Reliance on Sept. 16 submitted to the Oil Ministry a formula for pricing coal-bed methane it plans to produce from the Sohagpur block in Madhya Pradesh. The pricing formula is the same as the one at which RasGas of Qatar sells LNG on a long-term contract to India.
Great Eastern Energy is selling the coal-bed methane it produces from its Raniganj block in West Bengalat $6.79 per million Btus, while domestically produced natural gas in India is priced at $4.20 to $5.73. The natural gas Reliance produces from its eastern offshore KG-D6 fields is priced at $4.20 for five years ending March 31, 2014.
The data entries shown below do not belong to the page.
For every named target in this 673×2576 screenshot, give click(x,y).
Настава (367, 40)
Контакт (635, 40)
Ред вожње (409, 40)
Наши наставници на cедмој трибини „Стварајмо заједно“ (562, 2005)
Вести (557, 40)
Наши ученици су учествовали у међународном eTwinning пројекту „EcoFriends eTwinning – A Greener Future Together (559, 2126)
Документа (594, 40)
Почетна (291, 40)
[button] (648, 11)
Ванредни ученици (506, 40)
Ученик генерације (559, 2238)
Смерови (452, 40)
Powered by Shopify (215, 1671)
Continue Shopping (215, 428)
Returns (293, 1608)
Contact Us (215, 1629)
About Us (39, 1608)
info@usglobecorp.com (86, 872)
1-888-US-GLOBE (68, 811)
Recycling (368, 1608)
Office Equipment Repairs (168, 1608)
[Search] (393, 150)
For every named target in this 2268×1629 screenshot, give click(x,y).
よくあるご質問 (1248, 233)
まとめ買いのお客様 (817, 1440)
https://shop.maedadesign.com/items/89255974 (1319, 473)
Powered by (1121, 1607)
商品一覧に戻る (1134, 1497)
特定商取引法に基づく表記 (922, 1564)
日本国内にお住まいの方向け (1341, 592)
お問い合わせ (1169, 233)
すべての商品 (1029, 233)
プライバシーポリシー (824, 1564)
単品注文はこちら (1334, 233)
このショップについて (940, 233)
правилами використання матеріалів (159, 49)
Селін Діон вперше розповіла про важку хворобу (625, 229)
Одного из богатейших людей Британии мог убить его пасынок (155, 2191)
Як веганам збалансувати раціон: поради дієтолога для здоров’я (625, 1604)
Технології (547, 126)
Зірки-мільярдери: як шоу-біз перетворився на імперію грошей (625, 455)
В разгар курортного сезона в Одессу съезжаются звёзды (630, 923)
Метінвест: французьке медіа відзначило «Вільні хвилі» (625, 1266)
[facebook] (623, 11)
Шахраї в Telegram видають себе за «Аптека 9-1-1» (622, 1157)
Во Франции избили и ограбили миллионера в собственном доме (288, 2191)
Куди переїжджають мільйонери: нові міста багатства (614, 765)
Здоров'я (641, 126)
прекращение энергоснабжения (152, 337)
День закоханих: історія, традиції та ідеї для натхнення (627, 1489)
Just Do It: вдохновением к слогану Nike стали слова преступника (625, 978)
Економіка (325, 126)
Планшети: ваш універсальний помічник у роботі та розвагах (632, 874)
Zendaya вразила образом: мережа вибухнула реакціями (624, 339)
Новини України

TransCanada CEO flies along oilsands pipeline route
(Calgary Herald; Oct. 1) - As the final hours of public hearings on one of North America's largest energy projects were set to begin, TransCanada CEO Russ Girling was flying in a helicopter 200 feet above the route of his company's planned oil pipeline through Nebraska. The controversy over the Nebraska leg of the line centers on an aquifer in farmland the pipeline would bisect.
Girling wanted to see for himself why state officials, environmental groups and some ranchers, farmers and other landowners are so fearful that a potential oil spill along the pipeline could poison the source of 80% of Nebraska's drinking water. Nebraska's top three elected officials are against the pipeline. It's a conflict the company never foresaw. "We didn't expect the aquifer to become a major controversial issue," Girling said.
"I wanted to be on the ground and understand every aspect of that concern," the CEO said of his flight before the public hearing in Nebraska, adding he's now fully satisfied the fears are unwarranted. The State Department, which will decide the fate of the Keystone XL proposal, scheduled a round of public hearings in six states along the route. A final hearing will occur in Washington Oct. 7 before an expected decision by the end of the year.
Chevron tries solar power to boost oil field production
(The Wall Street Journal; Oct. 1) - Chevron is enlisting the sun to help drain the sludge-like dregs of crude from an aging Coalinga, Calif., oil field. Historically, oil companies have used natural gas to create the energy for steam to soften and move the oil, but Chevron wants to try a vast stretch of solar panels.
Chevron and its partner, BrightSource Energy, in late August began making steam from the sunlight that drenches the San Joaquin Valley in what is by far the largest such facility in the world. Chevron has spent a little more than $28 million, but BrightSource has lost at least $40 million on the project and disclosed it will lose much more. For a proving ground, Chevron picked Coalinga, where oil has been produced since 1887 and the remaining crude is nearly solid at its natural temperature.
The project uses more than 7,000 mirrors hoisted on steel pylons, each 7 feet by 10 feet, to track the sun and beam its rays onto a 300-foot tower, generating steam that is shunted into the oil field. Harnessing the sun to generate steam costs more upfront than using a gas-fired generator. Key will be how well the mirrors track the sun, how reliably they generate steam and how expensive the infrastructure is to maintain.